New York City is changing the way it funds the arts, increasing overall funding but making grants merit-based and subject to a peer-review process. City funding will also be consolidated within the Department of Cultural Affairs, rather than being spread out among several departments. “The hope is that arts groups will find it less necessary to appeal to their council representatives for small amounts of financing.”

Euphemistic: The Jargon Of Diversity

The language of the past decade “allows us not to talk about the increasingly rigid partition of our society along class lines. For as we enthusiastically fine-tune our sensibilities about how cultural or racial groupings can best be spoken about or symbolized, most social goods in our country–health care, affordable housing and higher education, income support, a living wage–drift further and further out of reach for many ordinary Americans.”

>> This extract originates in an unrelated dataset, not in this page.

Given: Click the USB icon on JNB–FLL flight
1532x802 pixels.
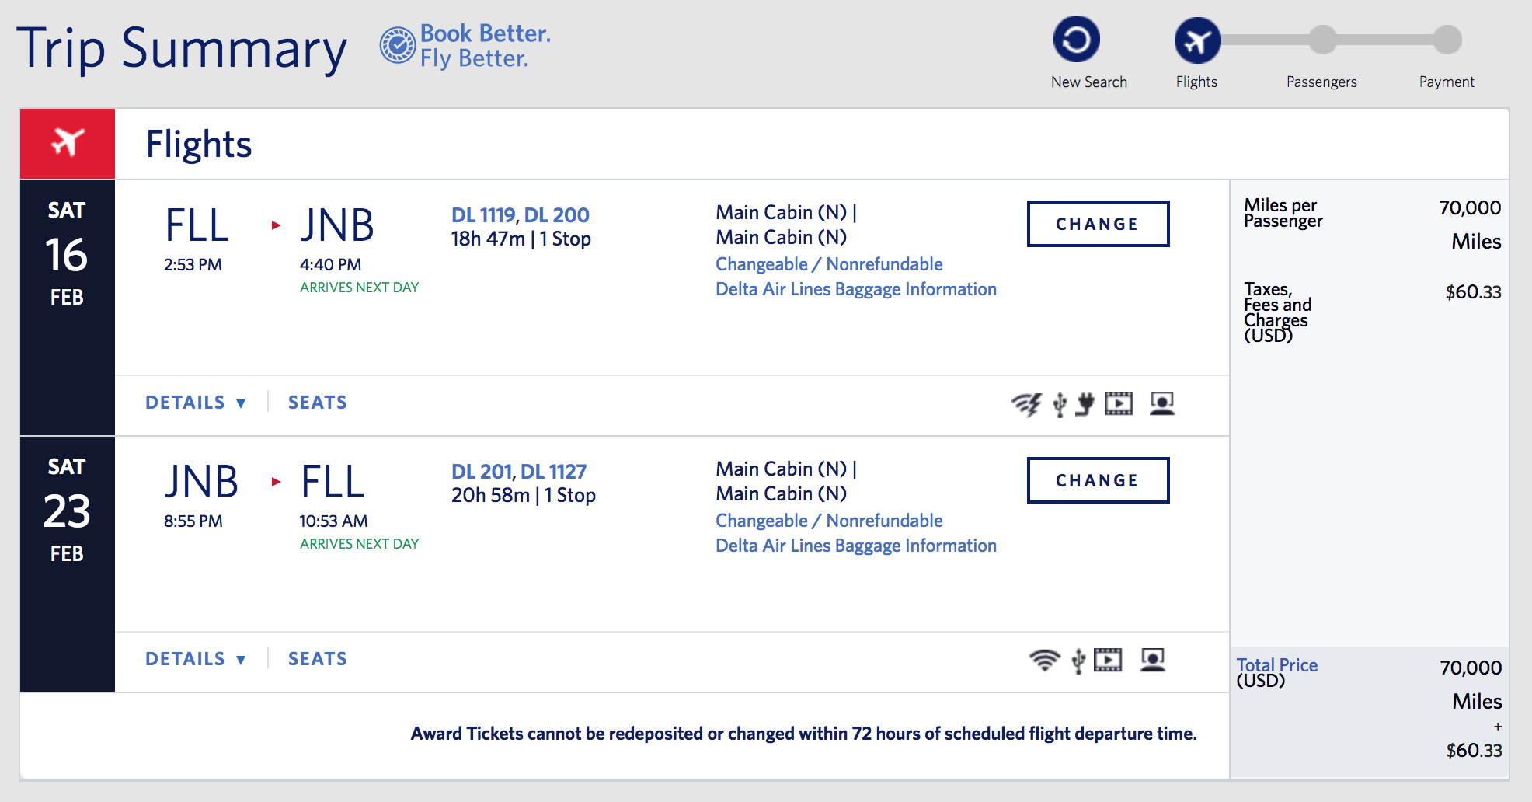Looking at the screenshot, I should 1078,661.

Thinking Magically: Didion Is Hardly The Only One

“New research demonstrates that habits of so-called magical thinking — the belief, for instance, that wishing harm on a loathed colleague or relative might make him sick — are far more common than people acknowledge. … (M)agical thinking underlies a vast, often unseen universe of small rituals that accompany people through every waking hour of a day.”

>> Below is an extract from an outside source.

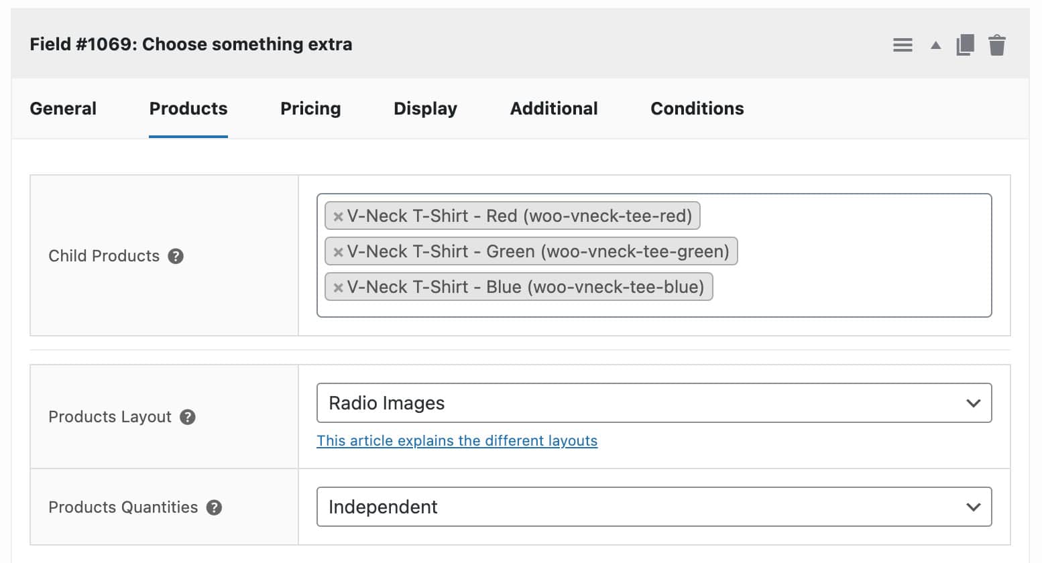The image size is (1042, 563).
Task: Open the Products Layout dropdown
Action: [654, 403]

The Problem With Foundations

“Foundations have long been, for good and ill, the least accountable major institutions in America.” They “operate within an insulated culture that tolerates an inappropriate level of secrecy and even arrogance in their treatment of grant-seekers, grant-receivers, the wider civic sector, and the public officials charged with oversight. This needs to change.”

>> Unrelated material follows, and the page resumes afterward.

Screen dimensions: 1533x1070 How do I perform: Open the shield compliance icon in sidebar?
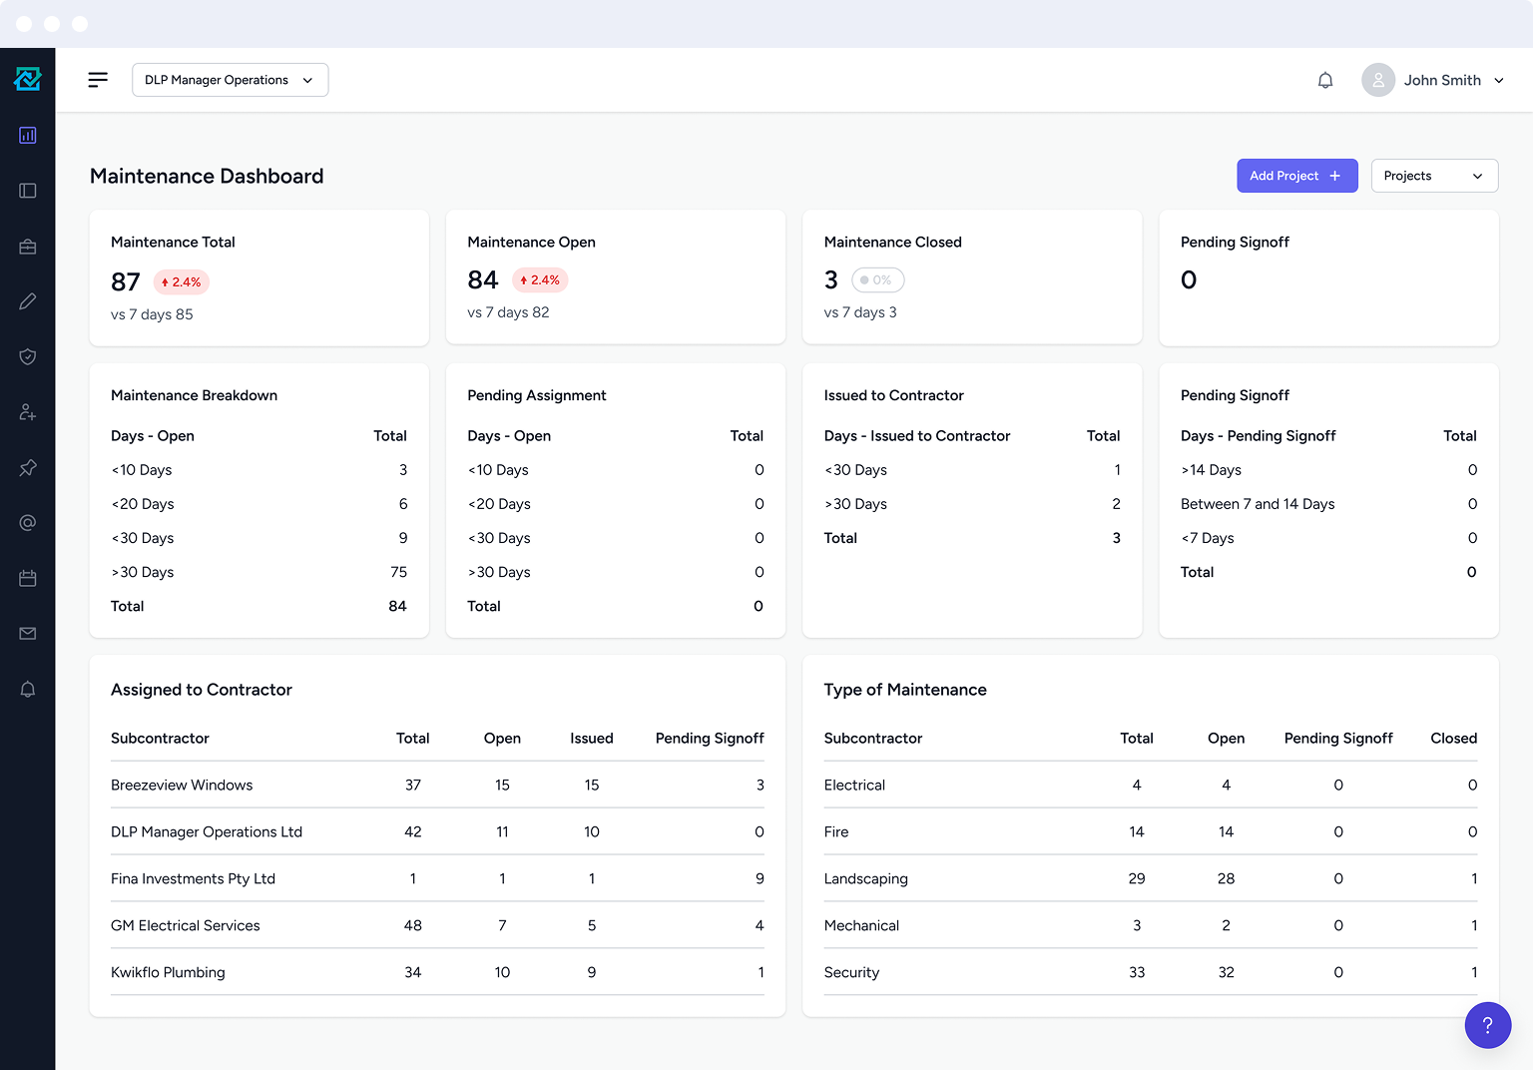[x=27, y=356]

Are The Inmates Running The Orchestral Asylum?

The era of the dictatorial conductor has been over for decades, and musicians now play a large role in setting the direction of many orchestras in the U.S. and Europe. “With power, of course, comes its misuse. No one wants to go back to the old orchestral days of part-time employment, miserable pay and little or no benefits; the days of sexism, racism and exploitation; days of imperious conductors doling out abuse. Still, a couple of uppity American orchestras have gotten out of hand.”

Art Market As Perfect Storm

“Once upon a time, the market and the scene (clubiness, chicanery, and profligacy notwithstanding) were joined and reflected social, political, and sexual change. Now the market is only in service of itself. The market is a perfect storm of hocus-pocus, spin, and speculation, a combination slave market, trading floor, disco, theater, and brothel where an insular ever-growing caste enacts rituals in which the codes of consumption and peerage are manipulated in plain sight.”

Letter: True (And Others) Knew Of Looted Artifacts

“In a move that seemed to gratify prosecutors, lawyers for [former Getty curator Marion True, on trial in Rome for antiquities theft,] asked on Wednesday that the court admit as evidence a letter in which the curator railed against her former employer… The prosecutor leading Italy’s investigation, Paolo Ferri, said the letter presented in Ms. True’s defense worked against her by suggesting that she had knowingly taken part in acquisitions of illicit artifacts.”

The FCC Problem

“Although today’s FCC is nowhere near as controlling as earlier FCCs, it still treats the radio spectrum like a scarce resource that its bureaucrats must manage for the “public good,” even though the government’s scarcity argument has been a joke for half a century or longer. The almost uniformly accepted modern view is that information-carrying capacity of the airwaves isn’t static, that capacity is a function of technology and design architecture that inventors and entrepreneurs throw at spectrum.”

Jazz Takes The Lead In Music Education?

“How is it that jazz has become the vehicle for the resurgence of robust music programs in the schools while classical music, and its offspring (arguably US) still find it a challenge to be seen as relevant to arts education in the United States? Perhaps it is because jazz is an honest child of the arts in American culture and is taking back its true inheritance.”